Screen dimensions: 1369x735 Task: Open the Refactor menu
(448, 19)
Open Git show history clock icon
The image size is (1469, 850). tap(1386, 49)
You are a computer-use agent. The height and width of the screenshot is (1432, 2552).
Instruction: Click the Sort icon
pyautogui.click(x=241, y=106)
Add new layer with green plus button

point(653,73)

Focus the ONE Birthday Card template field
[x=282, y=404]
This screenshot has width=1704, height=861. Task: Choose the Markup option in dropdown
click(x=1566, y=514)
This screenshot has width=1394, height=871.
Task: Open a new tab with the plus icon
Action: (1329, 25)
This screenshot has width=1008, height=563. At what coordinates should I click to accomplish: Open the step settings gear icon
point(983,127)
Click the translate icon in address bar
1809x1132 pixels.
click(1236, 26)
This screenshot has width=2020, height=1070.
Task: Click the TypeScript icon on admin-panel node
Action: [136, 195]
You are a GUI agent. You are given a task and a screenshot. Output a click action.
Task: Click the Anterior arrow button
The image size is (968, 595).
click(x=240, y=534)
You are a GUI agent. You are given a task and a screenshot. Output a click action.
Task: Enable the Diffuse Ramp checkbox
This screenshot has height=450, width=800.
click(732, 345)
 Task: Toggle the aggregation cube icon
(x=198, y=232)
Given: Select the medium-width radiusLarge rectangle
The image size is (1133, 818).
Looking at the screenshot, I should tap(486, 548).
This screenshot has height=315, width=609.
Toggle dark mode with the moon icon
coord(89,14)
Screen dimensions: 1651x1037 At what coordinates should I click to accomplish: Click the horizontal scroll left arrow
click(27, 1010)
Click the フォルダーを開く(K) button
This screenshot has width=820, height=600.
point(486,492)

--- --- ---

EXERCISE INSTRUCTIONS>
Each entry must be set down exactly as it appears.

SOLUTION TO THIS PROBLEM>
Screen dimensions: 1369x735 Task: Open the Refactor menu
(448, 19)
Open Git show history clock icon
The image size is (1469, 850). tap(1386, 49)
You are a computer-use agent. The height and width of the screenshot is (1432, 2552).
Instruction: Click the Sort icon
pyautogui.click(x=241, y=106)
Add new layer with green plus button

point(653,73)

Focus the ONE Birthday Card template field
[x=282, y=404]
This screenshot has width=1704, height=861. Task: Choose the Markup option in dropdown
click(x=1566, y=514)
This screenshot has width=1394, height=871.
Task: Open a new tab with the plus icon
Action: (1329, 25)
This screenshot has width=1008, height=563. At what coordinates should I click to accomplish: Open the step settings gear icon
point(983,127)
Click the translate icon in address bar
1809x1132 pixels.
click(1236, 26)
This screenshot has width=2020, height=1070.
Task: Click the TypeScript icon on admin-panel node
Action: [136, 195]
You are a GUI agent. You are given a task and a screenshot. Output a click action.
Task: Click the Anterior arrow button
The image size is (968, 595).
click(x=240, y=534)
You are a GUI agent. You are given a task and a screenshot. Output a click action.
Task: Enable the Diffuse Ramp checkbox
This screenshot has height=450, width=800.
click(732, 345)
 Task: Toggle the aggregation cube icon
(x=198, y=232)
Given: Select the medium-width radiusLarge rectangle
The image size is (1133, 818).
Looking at the screenshot, I should tap(486, 548).
This screenshot has height=315, width=609.
Toggle dark mode with the moon icon
coord(89,14)
Screen dimensions: 1651x1037 At what coordinates should I click to accomplish: Click the horizontal scroll left arrow
click(27, 1010)
Click the フォルダーを開く(K) button
This screenshot has width=820, height=600.
point(486,492)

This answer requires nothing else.